What you need to do
All of the entries must be duplicated exactly.

Input material
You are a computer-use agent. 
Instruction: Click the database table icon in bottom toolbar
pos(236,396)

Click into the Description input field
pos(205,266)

Task output
You are a computer-use agent. 
Instruction: Click the database table icon in bottom toolbar
pos(236,396)

Click into the Description input field
pos(205,266)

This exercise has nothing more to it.